(Given data begins)

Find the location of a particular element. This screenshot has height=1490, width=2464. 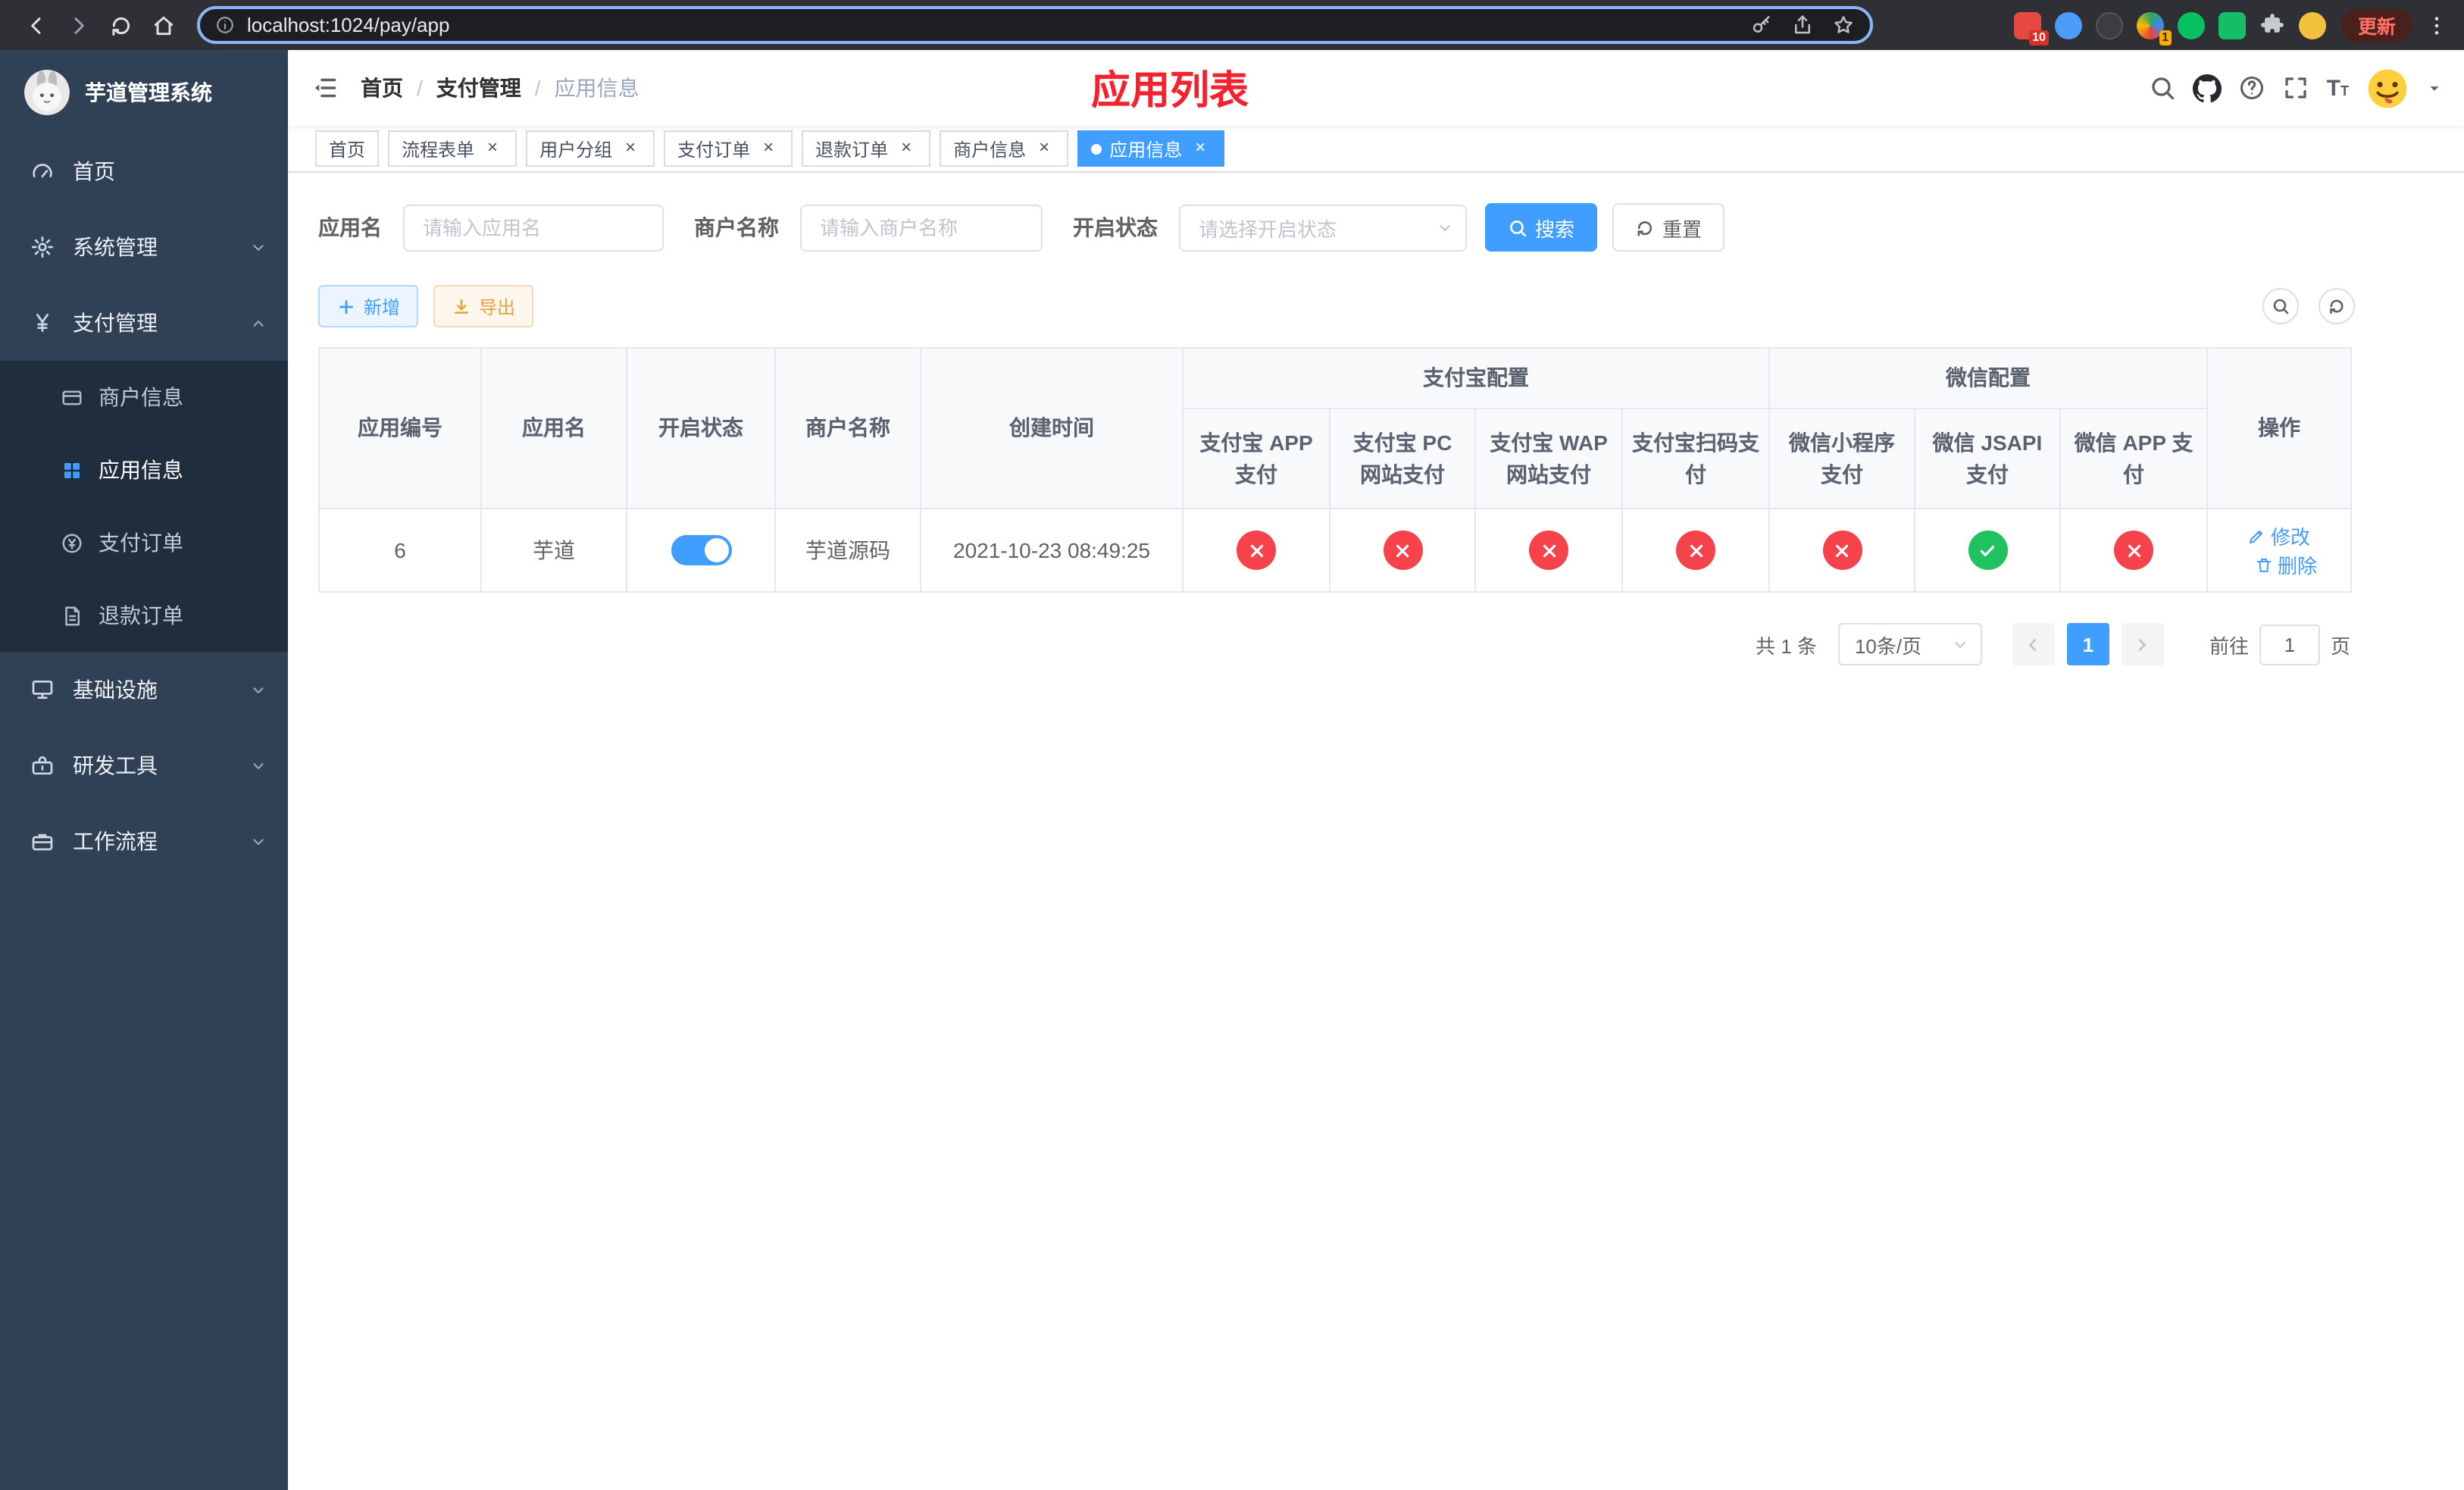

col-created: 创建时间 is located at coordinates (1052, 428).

(Given data ends)
(Given data begins)

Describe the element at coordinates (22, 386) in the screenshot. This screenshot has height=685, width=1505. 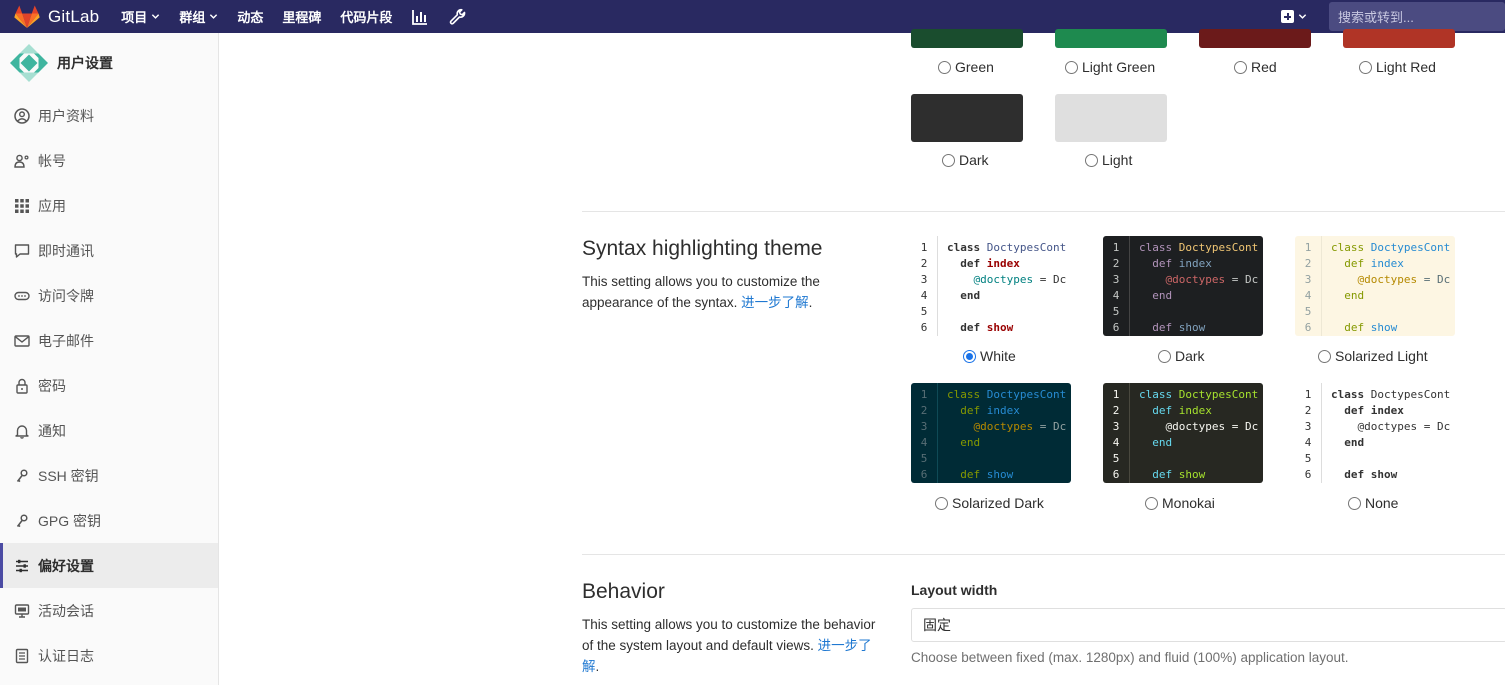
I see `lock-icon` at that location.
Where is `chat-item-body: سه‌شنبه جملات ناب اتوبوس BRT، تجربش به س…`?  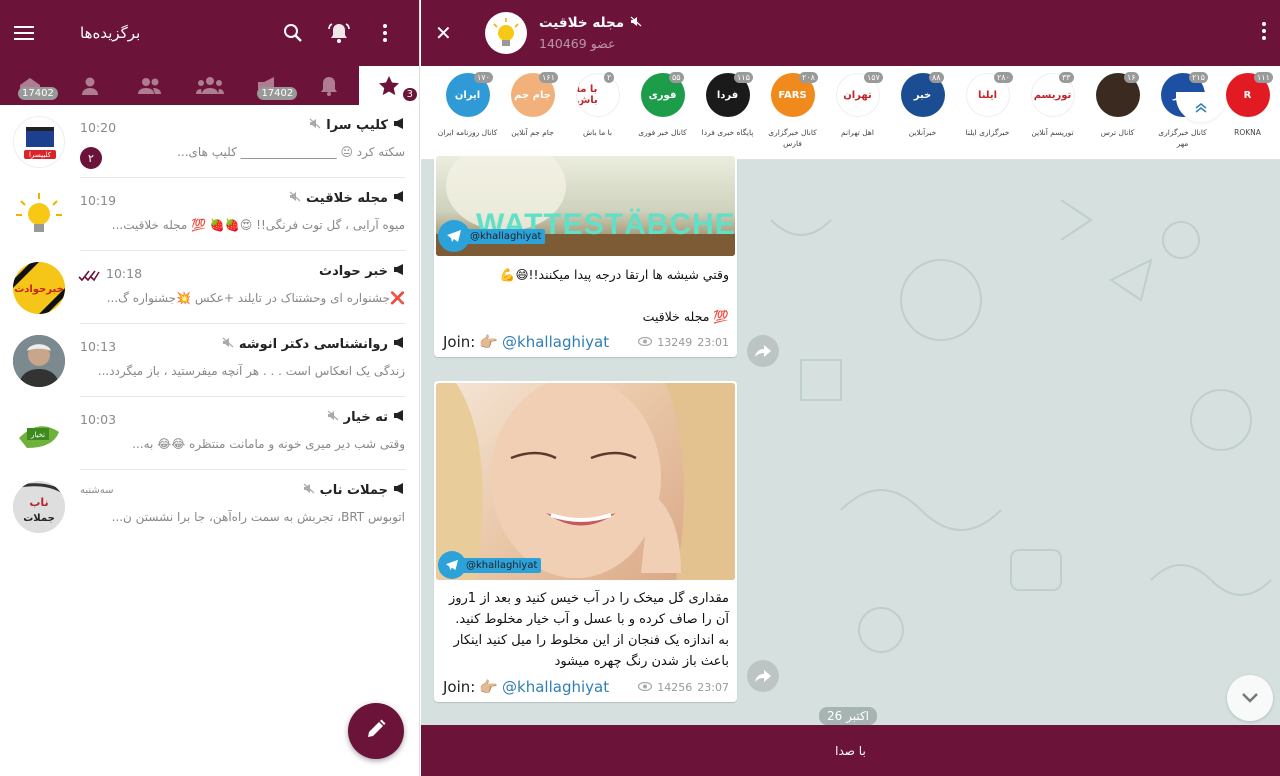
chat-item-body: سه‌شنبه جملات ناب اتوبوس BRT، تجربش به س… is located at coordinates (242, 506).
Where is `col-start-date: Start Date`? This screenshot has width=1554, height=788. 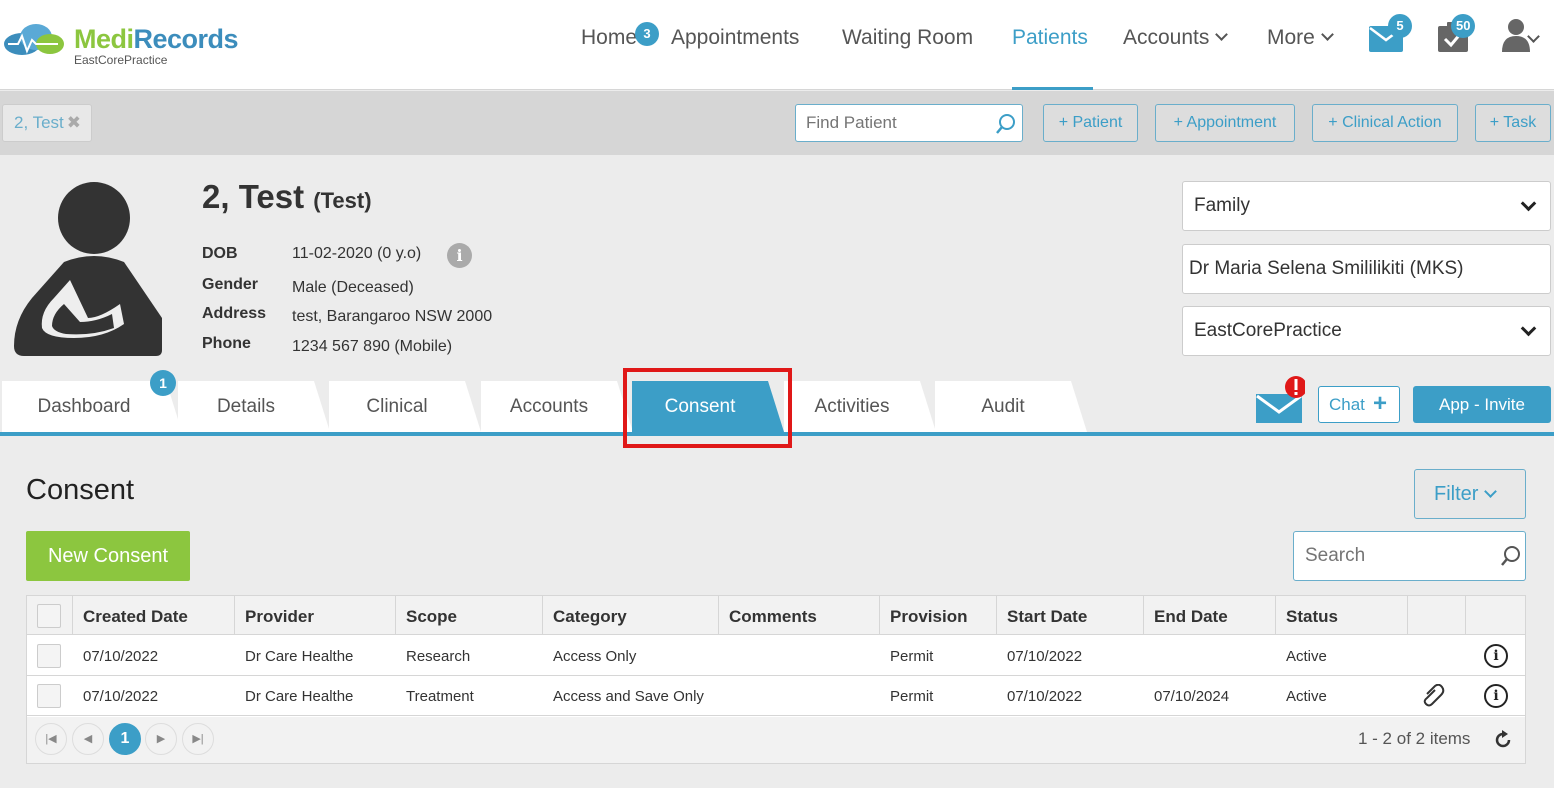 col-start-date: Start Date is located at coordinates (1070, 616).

(Given data ends)

§ **Problem requirements**:
Output the lines starting with the one containing "Find the location" and going on through the one containing "col-created: 创建时间 is", copied exactly, with the pictures left out.

§ **Written response**:
Find the location of a particular element. This screenshot has height=1490, width=2464. 

col-created: 创建时间 is located at coordinates (1052, 428).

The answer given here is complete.